E aqueça a 95 graus Celsius por cinco minutos. Deixe a amostra reduzida esfriar e, em seguida, vórtice. Centrifugar as amostras reduzidas e não reduzidas a 12.000 vezes G à temperatura ambiente por um minuto e, em seguida, adicionar 1,1 microliters de um BAfárário molar a todas as amostras.
Neste estudo, uma abordagem de perseguição de pulso radioativa é usada para analisar a dobra de proteínas e o transporte em células intactas. A dobra e secreção do HIV 1 GP120 de uma perseguição de pulso aderente é mostrada aqui. O gel não redutor mostra o dobrável oxidativo de GP120.
Imediatamente após a rotulagem de pulso, ele aparece como uma banda difusa mais alta no gel. À medida que a perseguição progride, a banda migra para baixo do gel através de intermediários dobráveis ainda mais difusos até que se acumula na faixa apertada que representa nativamente dobrada no GP120. Isso ocorre à medida que a formação de ligações de dissulfeto aumenta a compactação da proteína, fazendo com que ela migrem mais rápido do que a proteína totalmente reduzida.

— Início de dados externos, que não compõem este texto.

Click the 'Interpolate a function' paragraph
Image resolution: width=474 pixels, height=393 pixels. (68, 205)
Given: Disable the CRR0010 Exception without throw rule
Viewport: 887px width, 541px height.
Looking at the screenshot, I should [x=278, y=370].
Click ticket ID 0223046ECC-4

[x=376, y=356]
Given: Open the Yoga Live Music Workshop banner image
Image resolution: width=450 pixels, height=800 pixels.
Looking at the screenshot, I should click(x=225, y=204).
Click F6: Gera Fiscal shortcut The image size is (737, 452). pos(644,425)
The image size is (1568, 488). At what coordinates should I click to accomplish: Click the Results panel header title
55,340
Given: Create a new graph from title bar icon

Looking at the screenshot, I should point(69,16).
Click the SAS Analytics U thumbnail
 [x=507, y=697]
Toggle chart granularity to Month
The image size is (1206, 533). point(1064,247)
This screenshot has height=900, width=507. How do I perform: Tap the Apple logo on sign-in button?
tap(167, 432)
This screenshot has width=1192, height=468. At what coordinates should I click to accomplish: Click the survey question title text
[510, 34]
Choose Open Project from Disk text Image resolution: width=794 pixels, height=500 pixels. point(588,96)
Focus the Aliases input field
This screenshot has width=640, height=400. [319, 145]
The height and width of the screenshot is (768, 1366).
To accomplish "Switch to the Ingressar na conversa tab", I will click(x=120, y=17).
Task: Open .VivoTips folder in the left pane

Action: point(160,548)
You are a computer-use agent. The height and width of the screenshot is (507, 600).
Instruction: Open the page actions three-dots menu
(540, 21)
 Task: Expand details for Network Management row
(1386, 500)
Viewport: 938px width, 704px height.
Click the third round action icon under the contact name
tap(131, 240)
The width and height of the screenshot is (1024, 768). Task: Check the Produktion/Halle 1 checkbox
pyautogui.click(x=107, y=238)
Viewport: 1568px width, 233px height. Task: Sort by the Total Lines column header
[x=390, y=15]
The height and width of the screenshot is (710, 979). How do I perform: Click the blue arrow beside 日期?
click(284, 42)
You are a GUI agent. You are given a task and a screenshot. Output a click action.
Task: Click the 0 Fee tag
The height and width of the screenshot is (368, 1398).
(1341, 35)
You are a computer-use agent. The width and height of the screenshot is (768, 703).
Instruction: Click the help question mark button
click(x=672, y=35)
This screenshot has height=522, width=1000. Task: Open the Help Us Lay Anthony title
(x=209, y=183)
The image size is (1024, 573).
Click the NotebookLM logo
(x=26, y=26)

No gel redutor, as ligações de dissulfeto e todas as moléculas foram reduzidas e não afetam a mobiilty. Como tal, as diferenças de mobilidade são apenas o resultado de mudanças na massa molecular. A mudança ao longo do tempo da forma de peptídeo de sinal reduzido para a forma reduzida de peptídeo de sinal cleaved representa o decote de peptídeo de sinal pós-translacional de GP120.
A mobilidade aumenta devido à perda do peptídeo de sinal que aumenta durante a perseguição à medida que mais proteínas atingem a dobra nativa e perdem seu peptídeo de sinal. Tanto no gel não redutor quanto na redução, o sinal começa a diminuir a partir de aproximadamente uma hora devido à secreção do GP120. Isso pode ser monitorado analisando a mídia.
Este método é aplicável a qualquer linha celular, incluindo modelos de células organoides. Mas o sucesso depende muito do nível de expressão da proteína de interesse. Antes de iniciar este procedimento, marque seus pratos e mantenha esta ordem durante todo o experimento.
Certifique-se de que tudo esteja preparado antes de adicionar meio de fome. Este é o começo do experimento. E seu tempo de laboratório é seu amigo, mas pode ser seu maior inimigo quando você não está preparado.
A perseguição de Bill pode ser combinada com proteólise limitada para investigar toda a propriedade de proteínas com o tempo. Além disso, diferentes métodos de freezers eleitos permitirão a análise de enxágüe ou rigormorização ou diferenças de carga. Para proteger o pesquisador e o aparelho, todas as regras locais de segurança da radiação devem ser obedecidas.
E medidas protetivas devem ser tomadas de acordo com o protocolo. Note que sua acrilamida, usada para sua página STH, é neurotóxica.